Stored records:
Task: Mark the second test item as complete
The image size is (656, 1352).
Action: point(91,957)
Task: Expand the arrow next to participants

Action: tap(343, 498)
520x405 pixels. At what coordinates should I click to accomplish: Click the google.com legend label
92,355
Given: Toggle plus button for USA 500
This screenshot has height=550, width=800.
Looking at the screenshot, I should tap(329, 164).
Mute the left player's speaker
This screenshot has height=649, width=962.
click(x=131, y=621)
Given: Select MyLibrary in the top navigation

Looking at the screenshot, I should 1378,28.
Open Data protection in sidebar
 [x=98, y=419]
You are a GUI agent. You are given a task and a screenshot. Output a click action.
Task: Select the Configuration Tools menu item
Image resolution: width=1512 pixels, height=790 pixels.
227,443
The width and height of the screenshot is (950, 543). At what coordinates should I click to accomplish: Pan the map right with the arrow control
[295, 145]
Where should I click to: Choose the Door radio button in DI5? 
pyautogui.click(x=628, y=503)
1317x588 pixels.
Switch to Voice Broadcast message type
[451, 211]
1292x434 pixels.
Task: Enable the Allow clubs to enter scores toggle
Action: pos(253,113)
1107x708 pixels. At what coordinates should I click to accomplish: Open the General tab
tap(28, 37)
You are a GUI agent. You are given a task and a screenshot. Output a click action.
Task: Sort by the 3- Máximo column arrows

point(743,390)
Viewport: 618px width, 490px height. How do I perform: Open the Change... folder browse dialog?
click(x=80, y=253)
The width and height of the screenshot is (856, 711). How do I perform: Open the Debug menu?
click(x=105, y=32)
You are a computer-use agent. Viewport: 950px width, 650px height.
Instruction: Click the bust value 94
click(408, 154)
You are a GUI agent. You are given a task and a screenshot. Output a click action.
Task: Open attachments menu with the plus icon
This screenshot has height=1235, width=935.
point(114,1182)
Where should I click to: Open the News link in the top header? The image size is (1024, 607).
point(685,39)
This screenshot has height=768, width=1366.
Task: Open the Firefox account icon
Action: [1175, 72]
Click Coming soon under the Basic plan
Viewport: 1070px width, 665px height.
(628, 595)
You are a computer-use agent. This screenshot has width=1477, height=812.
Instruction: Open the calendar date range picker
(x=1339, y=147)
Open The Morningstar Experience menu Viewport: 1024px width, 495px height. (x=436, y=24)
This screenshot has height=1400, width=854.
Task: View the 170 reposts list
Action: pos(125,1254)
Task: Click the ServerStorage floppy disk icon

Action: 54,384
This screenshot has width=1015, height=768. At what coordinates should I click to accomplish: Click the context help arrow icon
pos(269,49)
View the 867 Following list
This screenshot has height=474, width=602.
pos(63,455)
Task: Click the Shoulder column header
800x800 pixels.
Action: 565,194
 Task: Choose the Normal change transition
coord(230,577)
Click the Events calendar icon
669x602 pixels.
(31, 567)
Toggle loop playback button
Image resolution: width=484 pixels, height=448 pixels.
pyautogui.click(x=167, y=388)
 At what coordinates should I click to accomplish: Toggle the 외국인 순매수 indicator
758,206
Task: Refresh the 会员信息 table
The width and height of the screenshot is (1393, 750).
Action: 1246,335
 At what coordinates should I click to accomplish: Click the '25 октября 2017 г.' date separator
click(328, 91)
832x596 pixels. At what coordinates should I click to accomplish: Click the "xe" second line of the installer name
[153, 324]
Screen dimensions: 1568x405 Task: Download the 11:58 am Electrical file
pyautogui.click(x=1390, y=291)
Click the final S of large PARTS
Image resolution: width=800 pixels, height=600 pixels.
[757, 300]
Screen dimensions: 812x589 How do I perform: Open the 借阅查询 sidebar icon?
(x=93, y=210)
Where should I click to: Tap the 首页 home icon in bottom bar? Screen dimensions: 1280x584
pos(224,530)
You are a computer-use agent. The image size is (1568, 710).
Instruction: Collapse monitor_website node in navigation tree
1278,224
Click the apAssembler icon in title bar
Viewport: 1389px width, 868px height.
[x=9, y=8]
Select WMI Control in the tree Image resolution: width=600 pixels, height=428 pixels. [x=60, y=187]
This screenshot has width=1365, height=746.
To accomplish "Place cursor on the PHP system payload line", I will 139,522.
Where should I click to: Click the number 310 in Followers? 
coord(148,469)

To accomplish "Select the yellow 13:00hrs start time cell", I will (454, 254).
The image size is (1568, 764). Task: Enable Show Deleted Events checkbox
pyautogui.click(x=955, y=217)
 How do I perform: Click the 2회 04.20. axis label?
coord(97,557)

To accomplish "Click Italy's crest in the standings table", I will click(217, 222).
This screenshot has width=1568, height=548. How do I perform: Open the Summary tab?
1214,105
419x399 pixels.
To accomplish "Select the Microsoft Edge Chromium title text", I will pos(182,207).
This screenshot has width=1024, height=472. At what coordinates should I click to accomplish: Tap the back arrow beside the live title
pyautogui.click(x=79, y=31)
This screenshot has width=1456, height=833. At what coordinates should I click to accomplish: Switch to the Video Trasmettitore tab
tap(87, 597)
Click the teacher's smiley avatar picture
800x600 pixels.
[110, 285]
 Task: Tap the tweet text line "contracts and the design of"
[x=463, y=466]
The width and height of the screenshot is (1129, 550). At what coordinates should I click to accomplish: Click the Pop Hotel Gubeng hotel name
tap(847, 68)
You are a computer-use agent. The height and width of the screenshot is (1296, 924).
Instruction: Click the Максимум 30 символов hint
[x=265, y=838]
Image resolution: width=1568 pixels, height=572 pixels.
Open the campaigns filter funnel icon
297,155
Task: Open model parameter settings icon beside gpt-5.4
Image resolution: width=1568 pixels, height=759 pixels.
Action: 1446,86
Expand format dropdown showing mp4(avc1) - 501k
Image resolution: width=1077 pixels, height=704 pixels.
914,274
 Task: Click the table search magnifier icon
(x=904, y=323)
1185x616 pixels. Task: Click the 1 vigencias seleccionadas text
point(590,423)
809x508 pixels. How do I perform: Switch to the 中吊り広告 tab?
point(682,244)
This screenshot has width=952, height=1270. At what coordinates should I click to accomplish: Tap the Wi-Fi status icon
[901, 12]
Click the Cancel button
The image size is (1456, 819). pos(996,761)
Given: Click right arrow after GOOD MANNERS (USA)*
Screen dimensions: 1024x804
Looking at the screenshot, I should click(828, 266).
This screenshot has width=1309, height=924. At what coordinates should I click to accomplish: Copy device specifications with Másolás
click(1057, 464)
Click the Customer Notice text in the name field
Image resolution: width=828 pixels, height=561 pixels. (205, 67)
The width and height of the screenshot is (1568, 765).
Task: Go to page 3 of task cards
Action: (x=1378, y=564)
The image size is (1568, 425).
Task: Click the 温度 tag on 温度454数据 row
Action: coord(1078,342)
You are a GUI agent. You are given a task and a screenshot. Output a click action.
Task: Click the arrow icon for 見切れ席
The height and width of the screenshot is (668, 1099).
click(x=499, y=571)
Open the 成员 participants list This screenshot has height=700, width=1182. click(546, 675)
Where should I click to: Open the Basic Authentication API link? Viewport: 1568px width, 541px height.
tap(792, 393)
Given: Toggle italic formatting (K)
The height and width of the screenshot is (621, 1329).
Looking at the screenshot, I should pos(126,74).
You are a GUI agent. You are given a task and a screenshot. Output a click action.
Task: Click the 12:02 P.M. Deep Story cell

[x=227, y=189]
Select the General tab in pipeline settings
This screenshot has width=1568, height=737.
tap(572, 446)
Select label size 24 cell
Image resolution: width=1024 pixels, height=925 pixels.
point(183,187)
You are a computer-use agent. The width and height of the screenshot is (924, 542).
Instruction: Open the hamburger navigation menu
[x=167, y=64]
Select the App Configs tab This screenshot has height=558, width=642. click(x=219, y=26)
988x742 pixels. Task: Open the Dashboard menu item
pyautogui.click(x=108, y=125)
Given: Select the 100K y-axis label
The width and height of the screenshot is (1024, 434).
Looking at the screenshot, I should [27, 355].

**YOUR TASK:**
The lines of the records that contain the string "will" should be located and copied.

**RESULT OF THE TASK:**
To accomplish "Place cursor on the PHP system payload line", I will 139,522.
To accomplish "Select the yellow 13:00hrs start time cell", I will (454, 254).
To accomplish "Click Italy's crest in the standings table", I will click(217, 222).
To accomplish "Select the Microsoft Edge Chromium title text", I will pos(182,207).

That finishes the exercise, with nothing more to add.